The mammalian target of rapamycin (mTOR) is an evolutionary conserved and generally expressed serine–threonine kinase that regulates a variety of cellular activities, such as proliferation, differentiation, autophagy, energy maintenance and response to pathogens.24 However, the role of mTOR signal in regulating MDSCs has been seldom investigated until a recent finding indicated that inhibition of mTOR signal by rapamycin could promote the recruitment of CD11b+Gr1+Ly6Chigh MDSCs to inflammatory sites and mediate protection against murine immunological hepatic injury.23 Moreover, the results of another finding suggested that mTOR inhibition prolonged cardiac allograft survival in a mouse model by accumulating and expanding MDSCs in allografts.25 Despite the reported advances in this novel field, how mTOR signal affect the differentiation and immunosuppressive function remains largely unclear.

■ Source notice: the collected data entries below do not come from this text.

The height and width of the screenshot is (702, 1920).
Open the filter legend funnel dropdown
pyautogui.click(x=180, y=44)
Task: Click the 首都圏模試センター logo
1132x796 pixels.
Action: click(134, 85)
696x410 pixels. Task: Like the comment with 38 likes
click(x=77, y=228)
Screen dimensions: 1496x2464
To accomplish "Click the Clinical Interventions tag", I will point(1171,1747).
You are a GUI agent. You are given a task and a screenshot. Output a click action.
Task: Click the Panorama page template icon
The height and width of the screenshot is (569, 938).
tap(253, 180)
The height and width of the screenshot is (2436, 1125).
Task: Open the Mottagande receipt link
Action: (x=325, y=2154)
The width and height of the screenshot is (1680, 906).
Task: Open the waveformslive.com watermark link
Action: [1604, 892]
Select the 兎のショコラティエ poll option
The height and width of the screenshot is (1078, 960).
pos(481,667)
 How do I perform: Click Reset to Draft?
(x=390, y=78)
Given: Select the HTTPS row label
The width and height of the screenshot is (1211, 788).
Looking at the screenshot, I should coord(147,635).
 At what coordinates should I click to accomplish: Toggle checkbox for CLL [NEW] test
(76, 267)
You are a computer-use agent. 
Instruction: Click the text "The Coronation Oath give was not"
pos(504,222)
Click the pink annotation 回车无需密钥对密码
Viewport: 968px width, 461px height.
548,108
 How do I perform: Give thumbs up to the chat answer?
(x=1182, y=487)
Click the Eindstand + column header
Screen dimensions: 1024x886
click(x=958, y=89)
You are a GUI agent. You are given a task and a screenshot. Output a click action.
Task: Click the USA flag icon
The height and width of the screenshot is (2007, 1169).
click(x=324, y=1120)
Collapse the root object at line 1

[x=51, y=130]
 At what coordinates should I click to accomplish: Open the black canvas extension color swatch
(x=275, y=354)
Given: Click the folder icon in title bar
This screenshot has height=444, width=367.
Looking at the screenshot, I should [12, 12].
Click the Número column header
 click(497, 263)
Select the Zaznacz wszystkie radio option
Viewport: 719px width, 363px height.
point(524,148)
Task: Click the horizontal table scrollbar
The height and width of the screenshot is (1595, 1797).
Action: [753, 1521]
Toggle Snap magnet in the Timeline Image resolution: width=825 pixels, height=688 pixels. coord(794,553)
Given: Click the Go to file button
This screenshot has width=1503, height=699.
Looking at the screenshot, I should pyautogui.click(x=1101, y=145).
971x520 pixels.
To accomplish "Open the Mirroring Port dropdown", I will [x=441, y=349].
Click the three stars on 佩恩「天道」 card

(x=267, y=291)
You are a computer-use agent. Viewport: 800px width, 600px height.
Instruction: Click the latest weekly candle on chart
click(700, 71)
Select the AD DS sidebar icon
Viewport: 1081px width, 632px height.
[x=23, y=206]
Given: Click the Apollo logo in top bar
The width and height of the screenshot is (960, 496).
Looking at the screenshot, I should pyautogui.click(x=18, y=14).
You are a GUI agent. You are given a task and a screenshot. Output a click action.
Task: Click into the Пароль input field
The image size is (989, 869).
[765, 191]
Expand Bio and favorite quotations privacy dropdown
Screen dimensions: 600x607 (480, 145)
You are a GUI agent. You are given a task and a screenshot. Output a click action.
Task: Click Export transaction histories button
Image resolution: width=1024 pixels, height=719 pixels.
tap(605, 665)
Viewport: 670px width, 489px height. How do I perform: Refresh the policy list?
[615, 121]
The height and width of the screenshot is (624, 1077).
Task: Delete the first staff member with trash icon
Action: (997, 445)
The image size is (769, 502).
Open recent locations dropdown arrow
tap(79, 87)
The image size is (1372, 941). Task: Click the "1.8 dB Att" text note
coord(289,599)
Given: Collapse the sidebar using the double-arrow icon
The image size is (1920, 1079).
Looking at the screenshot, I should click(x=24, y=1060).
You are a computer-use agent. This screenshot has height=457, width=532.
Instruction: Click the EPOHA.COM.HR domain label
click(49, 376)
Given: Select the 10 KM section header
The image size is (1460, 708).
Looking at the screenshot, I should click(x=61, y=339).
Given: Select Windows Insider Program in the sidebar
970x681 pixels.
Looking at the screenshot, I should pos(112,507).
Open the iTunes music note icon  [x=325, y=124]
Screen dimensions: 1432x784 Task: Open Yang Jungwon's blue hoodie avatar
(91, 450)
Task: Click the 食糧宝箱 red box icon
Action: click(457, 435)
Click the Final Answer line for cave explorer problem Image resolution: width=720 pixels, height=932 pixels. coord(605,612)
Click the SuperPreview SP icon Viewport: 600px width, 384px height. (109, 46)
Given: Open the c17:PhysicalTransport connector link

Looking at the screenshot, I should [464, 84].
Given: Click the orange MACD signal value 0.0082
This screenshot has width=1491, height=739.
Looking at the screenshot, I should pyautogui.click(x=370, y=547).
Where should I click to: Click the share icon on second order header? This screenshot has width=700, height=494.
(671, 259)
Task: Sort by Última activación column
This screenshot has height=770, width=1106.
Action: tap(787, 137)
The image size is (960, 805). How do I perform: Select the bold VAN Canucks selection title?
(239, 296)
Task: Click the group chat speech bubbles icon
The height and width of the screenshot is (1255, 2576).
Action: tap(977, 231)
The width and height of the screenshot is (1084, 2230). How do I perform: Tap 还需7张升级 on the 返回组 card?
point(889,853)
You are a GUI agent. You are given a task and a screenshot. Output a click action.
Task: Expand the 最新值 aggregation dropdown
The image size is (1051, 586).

Besides, we wonder whether MDSCs could exert a protective effect on acute kidney injury as well. In the present study, we aim to investigate the role of MDSCs in ischemic AKI and how it is regulated by mTOR signaling in this context.

Results

Rapamycin protects mice kidney against AKI in vivo

To investigate the renoprotective effect of rapamycin in mice AKI model, the levels of serum creatinine (Scr) and blood urea nitrogen (BUN) in the blood samples of mice in each group were analyzed by using ELISA kit. Both on postoperative day (POD) 1 and 2, the level of Scr and BUN were significantly increased in the ischemia–reperfusion (IR) group when compared with the sham group. In particular, the level of Scr and BUN were even higher on POD 2 than on POD 1, which was consistent with our previous study that 48 h post operation marked the climax of kidney IR injury.26 With rapamycin treatment, however, the level of Scr and BUN declined on both POD 1 and POD 2, showing protective effect of rapamycin against kidney ischemia–reperfusion injury (IRI; Figure 1a). We further examined the role of rapamycin in AKI in a histopathological perspective. Kidney tissues were stained with hematoxylin–eosin and semi-quantitative analysis was performed by using a histological scoring system. The results revealed that the tissue structure of kidney in the rapamycin-treated group was well protected, with mild interstitial edema, fewer protein casts in tubular lumens and tubular epithelial vacuolation or detachment seldom found compared with IR group (the images of hematoxylin and eosin (H&E)-stained kidney tissue were similar in POD 1 and POD 2, so we just displayed one representative image here). The score of kidney injury was decreased accordingly (Figure 1b). We also examined the infiltration of CD4+ and CD8+ T cells in kidney tissue by immunohistochemical assay. The number of infiltrated CD4+ and CD8+ T cells in kidney tissue was observed to decrease significantly in the Rapa group compared with IR group (Figure 1c). Because there was little difference of infiltrated numbers of CD4+ and CD8+ T cells in POD 1 and POD 2, we presented one representative image for each group.

Figure 1.

Figure 1

Rapamycin protects mice kidney against AKI in vivo. (a) The level of serum creatinine (μmol/l) and blood urea nitrogen (mmol/l) on POD 1 and POD 2. (b)The histological image of H&E-stained kidney tissue (× 200). Semi-quantitative analysis was performed following histological scoring system. (c) Immunohistochemical staining of CD4 and CD8 in kidney tissue (× 200). The black arrow pointed to the positive cells. The average number of positive cells per field was analyzed. (data were shown as mean±S.D.; n=5 mice per group per time point; POD, postoperative day)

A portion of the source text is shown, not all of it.